The advent of new imaging modalities, such as FDG-PET, could also contribute to improve radiotherapy planning by enabling contouring of tumor areas otherwise undetectable when using conventional imaging [35]. In a recent study, Welsh et al. [41] examined the radiotherapy treatment volumes of 239 patients that received definitive CRT in conjunction with the follow-up FDG-PET scans that provided information on the failure patterns. In total, 119 patients (50%) presented local failure, 114 (48%) had distant failure, and 74 (31%) had no evidence of failure. Of all local failures, 90% were found within the GTV, while failures within the clinical target volume and planning target volume were only found in 23 and 12%, respectively [41].

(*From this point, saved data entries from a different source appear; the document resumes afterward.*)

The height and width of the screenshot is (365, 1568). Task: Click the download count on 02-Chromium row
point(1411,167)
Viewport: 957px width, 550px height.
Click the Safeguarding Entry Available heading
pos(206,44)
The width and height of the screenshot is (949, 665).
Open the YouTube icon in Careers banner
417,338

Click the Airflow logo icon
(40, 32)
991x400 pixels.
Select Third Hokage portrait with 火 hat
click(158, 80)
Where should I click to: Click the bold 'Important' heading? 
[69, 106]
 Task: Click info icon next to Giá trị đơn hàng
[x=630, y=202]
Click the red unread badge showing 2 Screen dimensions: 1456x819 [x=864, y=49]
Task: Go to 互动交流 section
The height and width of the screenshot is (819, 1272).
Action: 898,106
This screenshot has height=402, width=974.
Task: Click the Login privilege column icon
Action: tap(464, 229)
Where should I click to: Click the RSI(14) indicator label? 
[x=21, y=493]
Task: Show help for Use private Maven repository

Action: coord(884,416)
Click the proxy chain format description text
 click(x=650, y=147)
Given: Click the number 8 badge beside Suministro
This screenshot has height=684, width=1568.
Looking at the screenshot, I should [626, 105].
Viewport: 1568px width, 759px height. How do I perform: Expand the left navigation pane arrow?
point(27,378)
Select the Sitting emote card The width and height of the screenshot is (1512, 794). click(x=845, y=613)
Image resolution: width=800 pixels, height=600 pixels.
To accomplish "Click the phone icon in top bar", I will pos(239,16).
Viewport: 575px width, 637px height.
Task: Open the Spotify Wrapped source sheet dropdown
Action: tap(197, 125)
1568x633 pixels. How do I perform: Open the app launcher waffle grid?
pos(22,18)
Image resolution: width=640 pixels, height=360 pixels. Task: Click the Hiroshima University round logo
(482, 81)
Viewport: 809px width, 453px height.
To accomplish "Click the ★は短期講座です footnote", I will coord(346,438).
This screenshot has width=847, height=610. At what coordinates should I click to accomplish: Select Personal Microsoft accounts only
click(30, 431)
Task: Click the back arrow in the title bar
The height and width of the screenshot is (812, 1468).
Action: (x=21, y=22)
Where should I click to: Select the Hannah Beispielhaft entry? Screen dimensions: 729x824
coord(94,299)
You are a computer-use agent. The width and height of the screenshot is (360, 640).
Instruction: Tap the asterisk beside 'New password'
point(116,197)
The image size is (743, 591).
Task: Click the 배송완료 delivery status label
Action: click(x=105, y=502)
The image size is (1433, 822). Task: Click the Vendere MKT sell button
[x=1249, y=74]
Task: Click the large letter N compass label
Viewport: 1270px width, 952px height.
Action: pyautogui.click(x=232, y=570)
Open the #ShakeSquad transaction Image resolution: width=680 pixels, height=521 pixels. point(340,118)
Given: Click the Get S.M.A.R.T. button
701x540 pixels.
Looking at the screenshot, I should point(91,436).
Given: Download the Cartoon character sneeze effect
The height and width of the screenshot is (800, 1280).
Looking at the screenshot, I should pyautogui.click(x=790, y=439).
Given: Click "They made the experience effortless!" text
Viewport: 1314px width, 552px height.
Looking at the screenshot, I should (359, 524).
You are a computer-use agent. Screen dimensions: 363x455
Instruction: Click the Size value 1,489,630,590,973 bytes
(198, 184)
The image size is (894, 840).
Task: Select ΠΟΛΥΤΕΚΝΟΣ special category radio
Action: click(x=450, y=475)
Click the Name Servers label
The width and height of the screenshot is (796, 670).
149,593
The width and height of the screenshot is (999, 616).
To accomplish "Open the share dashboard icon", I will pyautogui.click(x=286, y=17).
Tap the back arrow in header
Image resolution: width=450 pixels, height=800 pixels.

Last but not least, recent studies have investigated the efficacy of alternative chemotherapy regimens, such as cisplatin/docetaxel or carboplatin/paclitaxel, for CRT of patients with SCC of the esophagus and have reported a satisfactory outcome as well as acceptable toxicity rates [42]. Conroy et al. [43] randomized patients to CRT (50 Gy) with either cisplatin plus 5-FU (n = 47) or FOLFOX4 (n = 53). The complete response rate was 30 and 44.7%, respectively. PFS/OS rates were 9.2/15.1 and 15.2/22.7 months, respectively [43]. The PRODIGE 5/ACCORD 17 phase III trial compared 5-FU/cisplatin with FOLFOX4-based CRT [44]. After a median follow-up of 25.3 months, PFS was 9.7 and 9.4 months in the FOLFOX and the 5-FU/cisplatin groups, respectively (p = 0.64), and no significant differences were observed regarding high-grade toxicities between the two arms [44].
Conclusion
In summary, preoperative CRT constitutes a valuable therapeutic approach for patients with inoperable esophageal cancer and results in superior survival rates than radiotherapy alone. Definitive CRT should be considered in the treatment of morbid patients with locally advanced disease located above the tracheal bifurcation as complete surgical resection is often impossible in this patient cohort and is associated with high rates of postoperative morbidity. The implementation of modern imaging and radiotherapy methods is expected to further improve local control and treatment protocol adaptation after CRT. The potential of novel targeted agents to improve the response of tumors to radiotherapy and CRT should be further explored for the benefit of patients with esophageal cancer.
Disclosure Statement
The authors hereby confirm that they have no conflict of interest relevant to this work.